You can’t trust a woman like that. Nor can you stop looking.
She married Bill in 1954 and in 1956, by the time the Interstate Highway System had begun to cut through cities and make all of us in the suburbs approachable, she had commenced her “dalliances.” She really talked like that.
I like to stand justified with good men. Bill was a good man, but he was able to look away. I am not a good man and I had to look. You could compare the feeling of being near her with other things, poetic things, but why would you? That would be suppressed magnificence. That would be false. That would mean looking away.
The thing about the explorers was they liked to do the watching. They didn’t much like to be watched. Think about in the Cook’s second voyage – the New Zealanders performing all that cannibalism to frighten the crew off. Really, it was less the fear of being eaten and more, I think, the repulsion at being watched that did it for those men. They plotted a new course and off they went.
I suppose it was always the same for me. It’s why I was able to marry Bill at all. It’s why I forgave him for keeping me in one place – he didn’t really look at me.
He had wanted the wedding – The Wedding: the kind that girls imagine for themselves, white dresses, rice, color coordination, cutlery clinking crystal. Allowing that was a kind of gift to him, a concession to commence our marriage. We honeymooned at Niagara.

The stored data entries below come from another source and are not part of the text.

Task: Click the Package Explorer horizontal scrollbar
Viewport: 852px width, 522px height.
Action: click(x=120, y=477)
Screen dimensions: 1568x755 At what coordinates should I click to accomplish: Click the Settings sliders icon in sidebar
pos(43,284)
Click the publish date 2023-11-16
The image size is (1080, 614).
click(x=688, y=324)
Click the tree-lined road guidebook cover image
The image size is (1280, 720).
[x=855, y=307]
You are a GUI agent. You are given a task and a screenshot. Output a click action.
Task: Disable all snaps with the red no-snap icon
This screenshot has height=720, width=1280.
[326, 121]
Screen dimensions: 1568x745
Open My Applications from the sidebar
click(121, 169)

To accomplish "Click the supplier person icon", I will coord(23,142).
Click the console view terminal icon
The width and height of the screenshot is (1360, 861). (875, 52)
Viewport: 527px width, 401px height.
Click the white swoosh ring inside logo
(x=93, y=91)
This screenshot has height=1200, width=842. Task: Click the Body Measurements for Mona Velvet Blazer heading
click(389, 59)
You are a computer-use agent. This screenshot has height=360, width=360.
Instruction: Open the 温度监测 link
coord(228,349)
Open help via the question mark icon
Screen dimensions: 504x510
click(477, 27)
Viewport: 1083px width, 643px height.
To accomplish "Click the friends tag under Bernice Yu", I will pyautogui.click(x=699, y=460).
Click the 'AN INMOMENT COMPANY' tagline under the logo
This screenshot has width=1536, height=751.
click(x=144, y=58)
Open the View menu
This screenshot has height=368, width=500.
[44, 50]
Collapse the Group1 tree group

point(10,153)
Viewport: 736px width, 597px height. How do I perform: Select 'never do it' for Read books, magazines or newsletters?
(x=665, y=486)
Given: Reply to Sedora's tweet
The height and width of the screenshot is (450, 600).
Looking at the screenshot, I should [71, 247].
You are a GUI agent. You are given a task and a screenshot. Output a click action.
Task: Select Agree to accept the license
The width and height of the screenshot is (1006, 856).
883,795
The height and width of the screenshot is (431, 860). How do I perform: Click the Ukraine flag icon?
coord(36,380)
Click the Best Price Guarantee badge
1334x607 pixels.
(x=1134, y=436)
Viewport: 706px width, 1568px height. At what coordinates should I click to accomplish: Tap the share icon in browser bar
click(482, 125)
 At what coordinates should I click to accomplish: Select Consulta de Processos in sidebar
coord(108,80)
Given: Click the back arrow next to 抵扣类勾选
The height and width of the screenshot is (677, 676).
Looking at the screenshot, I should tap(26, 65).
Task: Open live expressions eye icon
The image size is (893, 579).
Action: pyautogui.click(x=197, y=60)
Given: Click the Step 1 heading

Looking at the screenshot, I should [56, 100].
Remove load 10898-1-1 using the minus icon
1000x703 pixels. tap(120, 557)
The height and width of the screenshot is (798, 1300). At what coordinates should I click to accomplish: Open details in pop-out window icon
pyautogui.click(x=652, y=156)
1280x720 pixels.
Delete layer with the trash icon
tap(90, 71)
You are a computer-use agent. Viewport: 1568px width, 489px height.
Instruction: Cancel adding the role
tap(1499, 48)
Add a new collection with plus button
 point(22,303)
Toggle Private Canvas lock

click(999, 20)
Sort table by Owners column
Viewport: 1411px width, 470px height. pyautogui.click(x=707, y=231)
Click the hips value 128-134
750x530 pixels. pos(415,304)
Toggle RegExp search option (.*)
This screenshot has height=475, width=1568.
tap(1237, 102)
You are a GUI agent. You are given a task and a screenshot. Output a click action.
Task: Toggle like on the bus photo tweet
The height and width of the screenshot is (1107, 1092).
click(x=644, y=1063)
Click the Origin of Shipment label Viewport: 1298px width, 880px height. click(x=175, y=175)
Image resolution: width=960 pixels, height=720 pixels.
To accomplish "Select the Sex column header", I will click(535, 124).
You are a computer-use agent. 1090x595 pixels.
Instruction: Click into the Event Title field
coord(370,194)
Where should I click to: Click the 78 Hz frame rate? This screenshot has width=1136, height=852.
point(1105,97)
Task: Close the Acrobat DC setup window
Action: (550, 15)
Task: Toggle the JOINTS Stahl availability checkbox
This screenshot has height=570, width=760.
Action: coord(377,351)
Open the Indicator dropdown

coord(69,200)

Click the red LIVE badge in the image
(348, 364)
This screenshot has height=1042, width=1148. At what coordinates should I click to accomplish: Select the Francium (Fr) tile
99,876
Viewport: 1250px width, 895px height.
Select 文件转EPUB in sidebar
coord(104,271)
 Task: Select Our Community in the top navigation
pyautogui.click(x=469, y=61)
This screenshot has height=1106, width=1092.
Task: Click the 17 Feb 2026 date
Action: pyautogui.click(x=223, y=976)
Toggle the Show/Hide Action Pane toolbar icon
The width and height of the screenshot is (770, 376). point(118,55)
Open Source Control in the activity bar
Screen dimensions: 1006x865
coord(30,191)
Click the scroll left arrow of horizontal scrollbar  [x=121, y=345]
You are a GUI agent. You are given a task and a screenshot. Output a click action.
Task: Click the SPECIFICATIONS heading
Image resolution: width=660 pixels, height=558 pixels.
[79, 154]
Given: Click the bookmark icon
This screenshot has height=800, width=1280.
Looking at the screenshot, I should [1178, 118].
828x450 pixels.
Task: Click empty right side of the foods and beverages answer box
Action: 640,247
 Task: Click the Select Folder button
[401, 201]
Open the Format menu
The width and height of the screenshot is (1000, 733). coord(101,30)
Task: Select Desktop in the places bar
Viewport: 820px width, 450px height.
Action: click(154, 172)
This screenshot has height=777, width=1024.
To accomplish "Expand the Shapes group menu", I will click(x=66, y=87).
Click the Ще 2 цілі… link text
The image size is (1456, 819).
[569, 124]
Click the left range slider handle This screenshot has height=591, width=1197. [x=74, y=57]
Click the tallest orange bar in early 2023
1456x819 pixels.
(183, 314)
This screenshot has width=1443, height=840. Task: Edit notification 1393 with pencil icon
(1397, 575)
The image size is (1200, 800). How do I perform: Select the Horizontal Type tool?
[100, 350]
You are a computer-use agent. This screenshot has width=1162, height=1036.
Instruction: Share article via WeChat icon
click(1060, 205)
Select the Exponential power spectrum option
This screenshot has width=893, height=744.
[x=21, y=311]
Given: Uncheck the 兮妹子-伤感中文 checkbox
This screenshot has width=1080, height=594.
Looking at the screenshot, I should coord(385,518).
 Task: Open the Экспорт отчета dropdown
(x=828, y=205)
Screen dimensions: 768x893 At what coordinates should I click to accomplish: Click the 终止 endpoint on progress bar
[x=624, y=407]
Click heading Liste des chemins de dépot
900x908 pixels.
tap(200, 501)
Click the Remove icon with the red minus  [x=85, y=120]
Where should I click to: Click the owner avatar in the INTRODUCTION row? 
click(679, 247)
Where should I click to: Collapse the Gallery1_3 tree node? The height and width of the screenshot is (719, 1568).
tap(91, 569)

There is a snow globe on our mantle flanked by two smiling pictures.
Being married to him was like a dance. You learn to exist within the formal constraints of it until you develop a kind of muscle memory for the tasks. You cook and clean and socialize with the other wives. You listen through posture until sometimes you discover your neck finds that shape on its own, sitting in the quiet of the kitchen at midday, you tilt it 20 degrees and listen to nothing.
It was at their holiday party that she started it. Her shoulders were bare.
Someone knocked over my glass. She saw me watch her cross the room. She bent down at my feet to collect the shards. She used my knee to steady herself on the way down. Her neck near my knee. And she looked right at me when she stood up, glass in her hands.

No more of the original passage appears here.